Alignment of Group strategy with executive remuneration
The committee considers alignment between Group strategy and the remuneration of its EDs is critical. Our remuneration policy
provides market competitive remuneration, and incentivises EDs to achieve both the annual business plan and longer term
strategic objectives of the Group. Significant levels of deferral and a shareholding requirement align EDs’ interests with those of
shareholders and aid retention of key personnel. As well as rewarding the achievement of objectives, variable remuneration can
be reduced potentially to zero if performance thresholds are not met.
Committee membership and attendance
The committee comprises independent NEDs only. Table 5 below shows the committee members during the year and their
attendance at committee meetings.
Table 5: Committee membership and attendance
Committee member
Number of
meetin
g
s attended Percenta
g
e attendance1
Scott Wheway (Chairman) 10 100%
Michael Hawker2 4 100%
Gay Huey Evans3 9 90%
Bob Stein4 7 100%
Patricia Cross5 1 100%
Notes
1 This shows the percentage of meetings which the committee member attended during the year whilst a member of the committee.
2 Michael Hawker resigned from the committee with effect from 8 May 2013.
3 Gay Huey Evans was not able to attend one of the additional committee meetings.
4 Bob Stein joined the committee with effect from 6 March 2013.
5 Patricia Cross joined the committee with effect from 1 December 2013 and became Chairman of the committee on 19 February 2014.
The committee met ten times during 2013 of which eight were scheduled committee meetings and two were additional committee
meetings called to deal with urgent matters and/or called at short notice.
The Group Chairman generally attended all meetings of the committee. The Group Company Secretary acted as secretary to
the committee. The Chairman of the committee reported to subsequent meetings of the Board on the committee’s work and the
Board received a copy of the agenda and the minutes of each meeting of the committee.
The persons listed in table 6 assisted the committee in considering executive remuneration and attended meetings by invitation
during the year. No person was present during any discussion relating to their own remuneration.

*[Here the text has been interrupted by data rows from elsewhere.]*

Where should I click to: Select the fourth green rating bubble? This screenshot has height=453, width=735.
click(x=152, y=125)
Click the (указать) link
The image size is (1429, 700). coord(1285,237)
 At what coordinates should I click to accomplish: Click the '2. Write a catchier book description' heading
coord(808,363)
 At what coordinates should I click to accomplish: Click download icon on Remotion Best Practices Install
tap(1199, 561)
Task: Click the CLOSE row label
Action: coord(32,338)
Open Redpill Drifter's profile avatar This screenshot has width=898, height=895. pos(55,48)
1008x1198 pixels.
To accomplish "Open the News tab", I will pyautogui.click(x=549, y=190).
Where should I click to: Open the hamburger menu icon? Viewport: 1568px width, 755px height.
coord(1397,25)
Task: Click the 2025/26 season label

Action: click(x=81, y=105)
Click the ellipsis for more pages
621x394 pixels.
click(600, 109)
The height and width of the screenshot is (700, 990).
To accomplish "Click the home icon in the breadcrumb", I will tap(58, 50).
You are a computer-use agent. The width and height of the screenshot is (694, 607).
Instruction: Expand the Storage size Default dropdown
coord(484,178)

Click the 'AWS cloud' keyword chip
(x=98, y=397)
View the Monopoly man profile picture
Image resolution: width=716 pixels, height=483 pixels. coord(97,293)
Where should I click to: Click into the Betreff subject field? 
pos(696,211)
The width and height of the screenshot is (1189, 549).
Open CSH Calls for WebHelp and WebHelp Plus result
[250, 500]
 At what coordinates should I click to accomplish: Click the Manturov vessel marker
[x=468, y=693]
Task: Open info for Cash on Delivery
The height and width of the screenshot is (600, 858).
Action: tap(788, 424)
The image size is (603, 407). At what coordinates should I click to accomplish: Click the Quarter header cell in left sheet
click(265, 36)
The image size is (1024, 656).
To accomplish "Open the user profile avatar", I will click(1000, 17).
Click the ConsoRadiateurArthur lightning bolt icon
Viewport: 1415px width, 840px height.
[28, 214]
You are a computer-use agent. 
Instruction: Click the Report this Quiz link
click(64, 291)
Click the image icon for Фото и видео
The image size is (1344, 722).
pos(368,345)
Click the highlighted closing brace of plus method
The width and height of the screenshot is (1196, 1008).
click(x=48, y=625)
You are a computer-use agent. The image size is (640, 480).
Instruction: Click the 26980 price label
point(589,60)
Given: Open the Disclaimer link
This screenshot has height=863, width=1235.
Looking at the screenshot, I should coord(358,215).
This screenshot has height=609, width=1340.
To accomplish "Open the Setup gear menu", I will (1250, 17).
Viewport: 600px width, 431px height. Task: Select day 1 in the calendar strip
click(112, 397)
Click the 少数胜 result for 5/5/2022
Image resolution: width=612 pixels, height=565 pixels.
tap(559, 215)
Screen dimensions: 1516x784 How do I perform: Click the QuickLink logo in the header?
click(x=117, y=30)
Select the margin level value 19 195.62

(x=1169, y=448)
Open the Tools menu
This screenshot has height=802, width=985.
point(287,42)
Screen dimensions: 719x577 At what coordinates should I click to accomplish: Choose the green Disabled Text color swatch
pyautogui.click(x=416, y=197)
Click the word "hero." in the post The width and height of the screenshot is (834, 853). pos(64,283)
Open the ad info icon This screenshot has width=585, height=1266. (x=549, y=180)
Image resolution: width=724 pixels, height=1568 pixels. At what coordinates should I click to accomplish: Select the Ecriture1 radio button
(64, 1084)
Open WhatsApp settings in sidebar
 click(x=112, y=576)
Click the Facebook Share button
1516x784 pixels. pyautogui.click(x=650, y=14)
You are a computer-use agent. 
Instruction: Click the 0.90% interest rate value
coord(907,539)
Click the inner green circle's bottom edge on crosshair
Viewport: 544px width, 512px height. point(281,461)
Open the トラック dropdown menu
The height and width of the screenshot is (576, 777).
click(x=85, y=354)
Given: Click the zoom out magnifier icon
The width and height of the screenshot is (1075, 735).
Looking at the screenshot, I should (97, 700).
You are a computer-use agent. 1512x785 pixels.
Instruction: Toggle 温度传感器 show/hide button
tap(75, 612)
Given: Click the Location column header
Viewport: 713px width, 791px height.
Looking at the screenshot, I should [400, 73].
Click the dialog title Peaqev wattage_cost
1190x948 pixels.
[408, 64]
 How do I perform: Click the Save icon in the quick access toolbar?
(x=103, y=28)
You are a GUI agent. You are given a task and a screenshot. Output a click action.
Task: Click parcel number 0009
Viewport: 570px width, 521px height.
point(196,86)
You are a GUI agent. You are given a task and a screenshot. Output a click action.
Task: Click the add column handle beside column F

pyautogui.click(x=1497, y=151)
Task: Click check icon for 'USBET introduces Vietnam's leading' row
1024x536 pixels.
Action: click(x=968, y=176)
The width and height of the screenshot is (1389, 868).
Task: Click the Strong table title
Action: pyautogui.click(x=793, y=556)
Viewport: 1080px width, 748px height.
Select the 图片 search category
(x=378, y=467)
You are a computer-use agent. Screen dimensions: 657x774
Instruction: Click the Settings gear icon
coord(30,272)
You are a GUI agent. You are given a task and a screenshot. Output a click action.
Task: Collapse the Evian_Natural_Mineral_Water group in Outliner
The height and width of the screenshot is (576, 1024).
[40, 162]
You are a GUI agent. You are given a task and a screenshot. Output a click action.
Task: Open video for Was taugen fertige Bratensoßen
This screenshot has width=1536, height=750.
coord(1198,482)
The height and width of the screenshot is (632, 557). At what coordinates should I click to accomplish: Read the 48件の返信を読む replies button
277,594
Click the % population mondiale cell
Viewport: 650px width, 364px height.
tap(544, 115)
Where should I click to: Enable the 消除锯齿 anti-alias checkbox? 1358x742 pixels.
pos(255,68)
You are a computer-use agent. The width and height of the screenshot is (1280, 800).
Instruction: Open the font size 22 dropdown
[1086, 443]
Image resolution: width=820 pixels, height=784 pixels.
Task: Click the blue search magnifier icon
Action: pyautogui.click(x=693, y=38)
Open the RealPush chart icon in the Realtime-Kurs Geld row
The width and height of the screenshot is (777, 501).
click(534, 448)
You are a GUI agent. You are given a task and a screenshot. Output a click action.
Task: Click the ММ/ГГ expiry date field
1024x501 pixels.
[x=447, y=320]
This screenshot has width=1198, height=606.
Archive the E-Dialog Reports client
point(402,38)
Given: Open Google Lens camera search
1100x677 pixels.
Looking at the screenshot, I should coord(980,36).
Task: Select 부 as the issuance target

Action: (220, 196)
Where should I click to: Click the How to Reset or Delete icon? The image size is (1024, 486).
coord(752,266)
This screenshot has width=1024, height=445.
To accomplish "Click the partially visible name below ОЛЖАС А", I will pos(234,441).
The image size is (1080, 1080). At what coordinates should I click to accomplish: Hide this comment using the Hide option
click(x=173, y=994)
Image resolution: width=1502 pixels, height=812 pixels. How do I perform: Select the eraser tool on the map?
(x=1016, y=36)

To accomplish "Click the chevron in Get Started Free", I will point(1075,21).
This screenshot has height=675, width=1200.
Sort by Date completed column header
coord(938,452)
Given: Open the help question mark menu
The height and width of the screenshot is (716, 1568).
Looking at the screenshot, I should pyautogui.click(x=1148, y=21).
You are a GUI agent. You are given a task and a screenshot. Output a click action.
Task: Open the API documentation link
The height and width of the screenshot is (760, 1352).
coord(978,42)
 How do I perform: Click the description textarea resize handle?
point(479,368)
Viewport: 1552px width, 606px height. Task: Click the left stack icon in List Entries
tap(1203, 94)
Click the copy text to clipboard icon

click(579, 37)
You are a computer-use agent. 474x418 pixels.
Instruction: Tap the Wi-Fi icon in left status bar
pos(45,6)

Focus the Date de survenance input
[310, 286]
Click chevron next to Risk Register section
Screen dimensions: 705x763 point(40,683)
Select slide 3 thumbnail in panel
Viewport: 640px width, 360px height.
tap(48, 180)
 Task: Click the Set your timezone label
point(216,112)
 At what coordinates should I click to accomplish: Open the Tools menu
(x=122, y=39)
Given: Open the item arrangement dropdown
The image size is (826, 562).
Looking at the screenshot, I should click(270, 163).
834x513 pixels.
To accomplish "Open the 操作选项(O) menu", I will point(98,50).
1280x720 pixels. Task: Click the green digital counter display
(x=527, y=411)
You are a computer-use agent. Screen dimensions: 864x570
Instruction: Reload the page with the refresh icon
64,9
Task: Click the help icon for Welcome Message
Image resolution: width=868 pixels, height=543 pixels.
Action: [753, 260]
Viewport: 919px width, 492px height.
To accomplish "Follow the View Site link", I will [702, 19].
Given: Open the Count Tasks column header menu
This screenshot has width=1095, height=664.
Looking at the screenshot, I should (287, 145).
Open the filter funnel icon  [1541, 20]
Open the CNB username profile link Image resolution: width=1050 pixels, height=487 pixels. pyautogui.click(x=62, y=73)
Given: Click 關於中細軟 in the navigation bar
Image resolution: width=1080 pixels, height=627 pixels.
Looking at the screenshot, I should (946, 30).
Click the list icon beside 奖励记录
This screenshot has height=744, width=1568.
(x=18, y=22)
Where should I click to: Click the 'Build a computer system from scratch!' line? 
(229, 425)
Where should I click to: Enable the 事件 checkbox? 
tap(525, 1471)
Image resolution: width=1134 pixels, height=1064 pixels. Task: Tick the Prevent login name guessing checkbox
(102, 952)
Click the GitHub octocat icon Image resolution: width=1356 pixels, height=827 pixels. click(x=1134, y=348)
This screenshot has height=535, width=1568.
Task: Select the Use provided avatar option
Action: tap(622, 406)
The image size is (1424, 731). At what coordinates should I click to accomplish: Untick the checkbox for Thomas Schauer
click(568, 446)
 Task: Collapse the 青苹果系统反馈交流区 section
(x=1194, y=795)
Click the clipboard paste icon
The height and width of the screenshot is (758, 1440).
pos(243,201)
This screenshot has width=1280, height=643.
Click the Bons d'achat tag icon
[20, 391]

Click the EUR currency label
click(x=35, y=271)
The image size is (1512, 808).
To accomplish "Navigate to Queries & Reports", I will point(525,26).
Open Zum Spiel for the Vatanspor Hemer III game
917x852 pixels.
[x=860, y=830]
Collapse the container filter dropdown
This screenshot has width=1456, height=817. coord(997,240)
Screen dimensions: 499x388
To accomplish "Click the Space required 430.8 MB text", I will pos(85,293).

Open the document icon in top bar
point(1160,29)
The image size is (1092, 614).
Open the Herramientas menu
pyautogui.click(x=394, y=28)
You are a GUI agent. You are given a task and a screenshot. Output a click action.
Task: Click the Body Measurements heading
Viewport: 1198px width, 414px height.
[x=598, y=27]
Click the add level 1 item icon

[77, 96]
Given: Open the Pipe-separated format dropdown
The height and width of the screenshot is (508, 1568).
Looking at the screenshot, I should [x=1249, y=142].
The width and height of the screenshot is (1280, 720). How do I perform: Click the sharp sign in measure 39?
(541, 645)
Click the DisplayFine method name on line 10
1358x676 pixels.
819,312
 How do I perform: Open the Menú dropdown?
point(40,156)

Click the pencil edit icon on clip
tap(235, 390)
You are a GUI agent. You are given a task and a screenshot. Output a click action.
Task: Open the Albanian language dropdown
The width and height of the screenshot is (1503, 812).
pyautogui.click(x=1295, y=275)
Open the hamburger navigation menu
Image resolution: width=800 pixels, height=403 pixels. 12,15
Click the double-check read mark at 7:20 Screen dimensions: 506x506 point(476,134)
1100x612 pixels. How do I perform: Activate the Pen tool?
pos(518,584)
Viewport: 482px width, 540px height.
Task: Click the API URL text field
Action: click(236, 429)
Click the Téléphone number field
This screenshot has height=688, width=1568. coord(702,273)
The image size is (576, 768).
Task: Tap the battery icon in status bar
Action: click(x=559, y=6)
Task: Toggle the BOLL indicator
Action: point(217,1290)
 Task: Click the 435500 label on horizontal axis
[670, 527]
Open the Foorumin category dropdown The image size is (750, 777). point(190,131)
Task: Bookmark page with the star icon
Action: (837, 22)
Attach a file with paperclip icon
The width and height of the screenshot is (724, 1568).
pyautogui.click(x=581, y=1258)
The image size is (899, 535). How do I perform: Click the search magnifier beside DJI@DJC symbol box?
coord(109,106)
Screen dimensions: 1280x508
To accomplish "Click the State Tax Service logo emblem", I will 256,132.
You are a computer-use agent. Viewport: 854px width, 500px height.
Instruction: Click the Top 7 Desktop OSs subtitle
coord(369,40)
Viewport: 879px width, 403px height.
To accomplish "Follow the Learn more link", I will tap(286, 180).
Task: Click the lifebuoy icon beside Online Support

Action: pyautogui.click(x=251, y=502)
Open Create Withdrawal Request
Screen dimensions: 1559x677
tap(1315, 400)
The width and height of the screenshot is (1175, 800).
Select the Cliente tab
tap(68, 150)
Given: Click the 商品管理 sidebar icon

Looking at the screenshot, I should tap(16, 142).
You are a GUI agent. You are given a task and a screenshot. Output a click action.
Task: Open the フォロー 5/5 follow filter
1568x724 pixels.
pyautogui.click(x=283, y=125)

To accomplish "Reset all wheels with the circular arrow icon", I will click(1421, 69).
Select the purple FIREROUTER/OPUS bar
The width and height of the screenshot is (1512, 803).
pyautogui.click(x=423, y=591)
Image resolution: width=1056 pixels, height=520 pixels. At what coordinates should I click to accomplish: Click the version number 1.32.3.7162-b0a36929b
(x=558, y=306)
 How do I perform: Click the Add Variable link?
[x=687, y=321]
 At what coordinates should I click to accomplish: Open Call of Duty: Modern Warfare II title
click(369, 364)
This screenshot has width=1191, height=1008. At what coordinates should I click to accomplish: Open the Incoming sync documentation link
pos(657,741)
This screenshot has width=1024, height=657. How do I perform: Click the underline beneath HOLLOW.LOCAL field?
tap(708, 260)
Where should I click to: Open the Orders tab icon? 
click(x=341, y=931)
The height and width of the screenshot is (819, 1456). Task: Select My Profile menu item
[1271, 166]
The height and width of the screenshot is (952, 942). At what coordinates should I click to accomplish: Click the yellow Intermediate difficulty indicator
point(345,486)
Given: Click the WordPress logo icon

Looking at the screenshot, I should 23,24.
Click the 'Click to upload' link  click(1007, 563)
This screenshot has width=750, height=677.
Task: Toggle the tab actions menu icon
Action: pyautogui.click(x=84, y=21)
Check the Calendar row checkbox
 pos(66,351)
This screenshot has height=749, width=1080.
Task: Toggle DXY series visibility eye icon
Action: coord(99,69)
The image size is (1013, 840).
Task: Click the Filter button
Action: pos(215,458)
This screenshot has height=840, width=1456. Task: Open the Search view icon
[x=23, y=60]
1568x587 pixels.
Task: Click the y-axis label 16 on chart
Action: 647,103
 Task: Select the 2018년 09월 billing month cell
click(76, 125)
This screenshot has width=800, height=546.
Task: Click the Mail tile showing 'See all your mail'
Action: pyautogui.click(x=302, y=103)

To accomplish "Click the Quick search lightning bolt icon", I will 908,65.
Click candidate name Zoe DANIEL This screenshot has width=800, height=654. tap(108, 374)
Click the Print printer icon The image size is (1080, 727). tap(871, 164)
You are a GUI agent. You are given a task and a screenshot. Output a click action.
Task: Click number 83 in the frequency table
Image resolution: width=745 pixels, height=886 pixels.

Table 6: Attendees of the committee during 2013
Attendee Position Comments
John McFarlane Chairman of the Company Attended by invitation
Mark Wilson Group Chief Executive Officer Attended by invitation
Kirstine Cooper Group General Counsel and Company Secretary Attended as secretary to the committee
Christine Deputy Group HR Director Attended as an executive responsible for advising on remuneration policy
Carole Jones Acting Group HR Director Attended as an executive responsible for advising on remuneration policy
David Hope HR Director, Europe and Reward Attended as an executive responsible for advising on remuneration policy
Andrew Pooley Executive Reward Director Attended as an executive responsible for advising on remuneration policy
David Rogers Chief Accounting Officer Attended to advise on matters relating to the performance measures and
targets for the Group’s share incentive plans
Jason Windsor Chief Strategy and Development Officer Attended to advise on matters relating to the performance measures and
targets for the Group’s share incentive plans
In addition to the attendees listed above, Sir Adrian Montague and Michael Mire as NEDs, attended at least one committee
meeting during the year as part of their induction following their appointment as a NED. They were not present when their own
remuneration was being discussed.
During the year, the committee received advice on executive remuneration matters from Deloitte LLP which is a member of the
Remuneration Consultants Group and adheres to its Code of Conduct. Deloitte LLP was appointed by the committee as its adviser
with effect from 4 December 2012 following a competitive tender process and reappointed with effect from 4 November 2013
following an assessment by the committee of the quality of the advice provided. In addition, the Group received advice on
remuneration matters, taxation and other consulting services (including advice in relation to Solvency II and the Economic Capital
Infrastructure Programme (ECIP)) from Deloitte LLP and from Linklaters LLP on remuneration matters during the year.
Deloitte LLP were paid fees totalling £196,980 during the year for the provision to the committee of advice on general HR and
remuneration matters, benchmarking advice on market practice and views on shareholder perspectives. Fees were charged on a
time plus expenses basis.
The committee reflects on the quality of the advice provided and whether this properly addresses the issues under
consideration as part of its normal deliberations. The committee is satisfied that the advice received during the year was objective
and independent.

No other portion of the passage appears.